Re: [PATCH ath-current 0/7] wifi: ath12k: Fix Issues in REO RX Queue Updates

"Nicolas Escande" <nico.escande@xxxxxxxxx> · Wed, 06 Aug 2025 22:02:28 +0200

On Wed Aug 6, 2025 at 1:17 PM CEST, Nithyanantham Paramasivam wrote:
> During stress test scenarios, when the REO command ring becomes full,
> the RX queue update command issued during peer deletion fails due to
> insufficient space. In response, the host performs a dma_unmap and
> frees the associated memory. However, the hardware still retains a
> reference to the same memory address. If the kernel later reallocates
> this address, unaware that the hardware is still using it, it can
> lead to memory corruption-since the host might access or modify
> memory that is still actively referenced by the hardware.
>
> Implement a retry mechanism for the HAL_REO_CMD_UPDATE_RX_QUEUE
> command during TID deletion to prevent memory corruption. Introduce
> a new list, reo_cmd_update_rx_queue_list, in the dp structure to
> track pending RX queue updates. Protect this list with
> reo_rxq_flush_lock, which also ensures synchronized access to
> reo_cmd_cache_flush_list. Defer memory release until hardware
> confirms the virtual address is no longer in use, avoiding immediate
> deallocation on command failure.
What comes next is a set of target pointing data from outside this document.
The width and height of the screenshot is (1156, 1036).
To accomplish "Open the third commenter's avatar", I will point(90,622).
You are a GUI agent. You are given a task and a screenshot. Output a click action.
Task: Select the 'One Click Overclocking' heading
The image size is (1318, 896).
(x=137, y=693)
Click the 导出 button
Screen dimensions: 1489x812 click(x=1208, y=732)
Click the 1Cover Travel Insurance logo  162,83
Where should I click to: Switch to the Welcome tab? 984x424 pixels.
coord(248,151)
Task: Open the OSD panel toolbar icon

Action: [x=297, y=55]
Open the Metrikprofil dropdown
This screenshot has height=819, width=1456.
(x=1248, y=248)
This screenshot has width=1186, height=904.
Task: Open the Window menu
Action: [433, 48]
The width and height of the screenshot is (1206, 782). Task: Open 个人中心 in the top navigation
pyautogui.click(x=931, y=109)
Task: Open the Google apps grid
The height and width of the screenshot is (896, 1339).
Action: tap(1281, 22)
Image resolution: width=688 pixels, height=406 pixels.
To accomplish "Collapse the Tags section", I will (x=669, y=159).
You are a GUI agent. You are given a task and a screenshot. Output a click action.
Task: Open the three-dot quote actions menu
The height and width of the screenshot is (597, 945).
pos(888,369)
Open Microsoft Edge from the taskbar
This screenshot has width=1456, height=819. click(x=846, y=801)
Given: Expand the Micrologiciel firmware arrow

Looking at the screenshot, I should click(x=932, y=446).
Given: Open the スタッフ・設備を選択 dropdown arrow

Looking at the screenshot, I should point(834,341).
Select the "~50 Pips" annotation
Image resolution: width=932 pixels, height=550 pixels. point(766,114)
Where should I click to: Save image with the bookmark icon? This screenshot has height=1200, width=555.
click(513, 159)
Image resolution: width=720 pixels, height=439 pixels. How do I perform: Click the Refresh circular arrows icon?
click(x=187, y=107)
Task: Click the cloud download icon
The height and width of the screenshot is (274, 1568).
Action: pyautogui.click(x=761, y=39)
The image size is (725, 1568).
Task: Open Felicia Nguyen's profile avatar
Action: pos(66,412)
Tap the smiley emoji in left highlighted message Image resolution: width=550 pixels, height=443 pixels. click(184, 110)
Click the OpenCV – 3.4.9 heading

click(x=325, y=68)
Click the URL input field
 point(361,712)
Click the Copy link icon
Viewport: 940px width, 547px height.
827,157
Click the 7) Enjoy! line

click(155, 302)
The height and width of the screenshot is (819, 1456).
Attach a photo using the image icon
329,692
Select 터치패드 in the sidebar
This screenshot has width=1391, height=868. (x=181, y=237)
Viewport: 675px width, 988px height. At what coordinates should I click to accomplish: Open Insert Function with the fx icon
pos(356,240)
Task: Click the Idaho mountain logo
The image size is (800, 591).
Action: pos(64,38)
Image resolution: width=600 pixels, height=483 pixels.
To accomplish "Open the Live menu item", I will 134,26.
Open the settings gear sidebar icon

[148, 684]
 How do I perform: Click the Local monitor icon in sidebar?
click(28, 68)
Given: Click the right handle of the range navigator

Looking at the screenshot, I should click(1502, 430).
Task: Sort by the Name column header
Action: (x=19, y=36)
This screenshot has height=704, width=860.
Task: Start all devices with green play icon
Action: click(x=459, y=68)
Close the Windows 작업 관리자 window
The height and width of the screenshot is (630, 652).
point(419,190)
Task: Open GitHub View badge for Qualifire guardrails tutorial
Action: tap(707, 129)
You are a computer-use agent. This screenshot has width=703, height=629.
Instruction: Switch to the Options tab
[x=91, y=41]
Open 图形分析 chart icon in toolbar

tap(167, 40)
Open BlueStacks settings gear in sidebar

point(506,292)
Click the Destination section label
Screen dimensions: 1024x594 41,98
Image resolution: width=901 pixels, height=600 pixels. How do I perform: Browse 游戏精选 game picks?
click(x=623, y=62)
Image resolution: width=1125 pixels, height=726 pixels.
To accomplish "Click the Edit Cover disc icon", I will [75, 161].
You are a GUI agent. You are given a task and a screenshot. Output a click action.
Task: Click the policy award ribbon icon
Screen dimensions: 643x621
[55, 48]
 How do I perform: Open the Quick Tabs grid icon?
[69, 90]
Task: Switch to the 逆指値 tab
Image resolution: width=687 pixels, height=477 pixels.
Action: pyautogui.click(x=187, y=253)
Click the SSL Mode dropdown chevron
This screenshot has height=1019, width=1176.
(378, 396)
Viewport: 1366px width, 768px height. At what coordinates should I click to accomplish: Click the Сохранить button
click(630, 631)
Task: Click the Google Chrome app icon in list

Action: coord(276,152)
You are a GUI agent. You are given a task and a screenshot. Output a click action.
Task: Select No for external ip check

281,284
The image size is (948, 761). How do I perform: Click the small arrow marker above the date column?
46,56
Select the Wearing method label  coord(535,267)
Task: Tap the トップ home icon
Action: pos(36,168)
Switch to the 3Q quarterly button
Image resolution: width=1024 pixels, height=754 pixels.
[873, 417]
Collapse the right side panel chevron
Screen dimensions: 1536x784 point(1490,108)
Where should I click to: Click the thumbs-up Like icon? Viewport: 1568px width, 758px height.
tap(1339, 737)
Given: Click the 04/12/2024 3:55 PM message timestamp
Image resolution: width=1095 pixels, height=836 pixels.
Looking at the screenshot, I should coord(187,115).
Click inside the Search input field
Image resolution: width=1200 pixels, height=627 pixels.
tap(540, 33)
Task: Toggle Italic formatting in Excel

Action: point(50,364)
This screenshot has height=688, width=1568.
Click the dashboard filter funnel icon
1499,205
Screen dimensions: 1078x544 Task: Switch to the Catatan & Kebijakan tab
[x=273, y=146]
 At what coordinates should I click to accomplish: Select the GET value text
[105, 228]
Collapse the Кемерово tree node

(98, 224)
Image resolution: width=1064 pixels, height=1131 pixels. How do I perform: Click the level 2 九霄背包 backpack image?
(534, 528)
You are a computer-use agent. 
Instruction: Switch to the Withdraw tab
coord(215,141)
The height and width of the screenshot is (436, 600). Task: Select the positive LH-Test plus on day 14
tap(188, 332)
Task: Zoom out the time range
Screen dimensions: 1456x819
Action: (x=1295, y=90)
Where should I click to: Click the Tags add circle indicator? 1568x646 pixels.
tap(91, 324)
Release memory for pending RX queue
> updates via ath12k_dp_rx_reo_cmd_list_cleanup() on system reset
> if hardware confirmation is not received.
>
> Additionally, increase DP_REO_CMD_RING_SIZE to 256 to reduce the
> likelihood of ring exhaustion. Use a 1KB cache flush command for
> QoS TID descriptors to improve efficiency.
>

Hello,

I'm not sure I fully understand so please correct where I'm wrong but from what
I got looking at the code:
  - you increase the ring size for reo cmd
  - you enable releasing multiple tid buffer at once
  - as soon as you allocate the tid you create an entry in the list flagging it
    as active
  - when you need to clean up a tid
    - you mark it as inactive in the list, then
    - try to process the whole list by
      - sending the reo command to release it
      - if it succeed you release it and remove the entry from the list
  - on core exit, you re process the list

What is bothering me with this is that when a vdev which has multiple sta goes
down, you will have a lot of those entries to push to the firmware at once:

  - So increasing the ring size / being able to release multiple entries at once
    in one reo cmd may or may not be enough to handle the burst. It seems
    that increasing those is just band aids on the underlying problem but I
    understand it's just to be on the safe side.
  - If entries do not get send/accepted by the firmware, we will need to wait
    for another station removal before retrying, which could be a wile.
  - Or in the worst case (one vdev going down and needing to release tid of
    all its stations) the more entries we have in the list the less likely we
    will be to be able to push the delete of all stations + the ones still in
    queue

So, on station removal, why not make just things completely async. Push the tid
deletes in a list and wake a workqueue that tries to push those to the firmware.
If the ring is full, retry periodically.

Thanks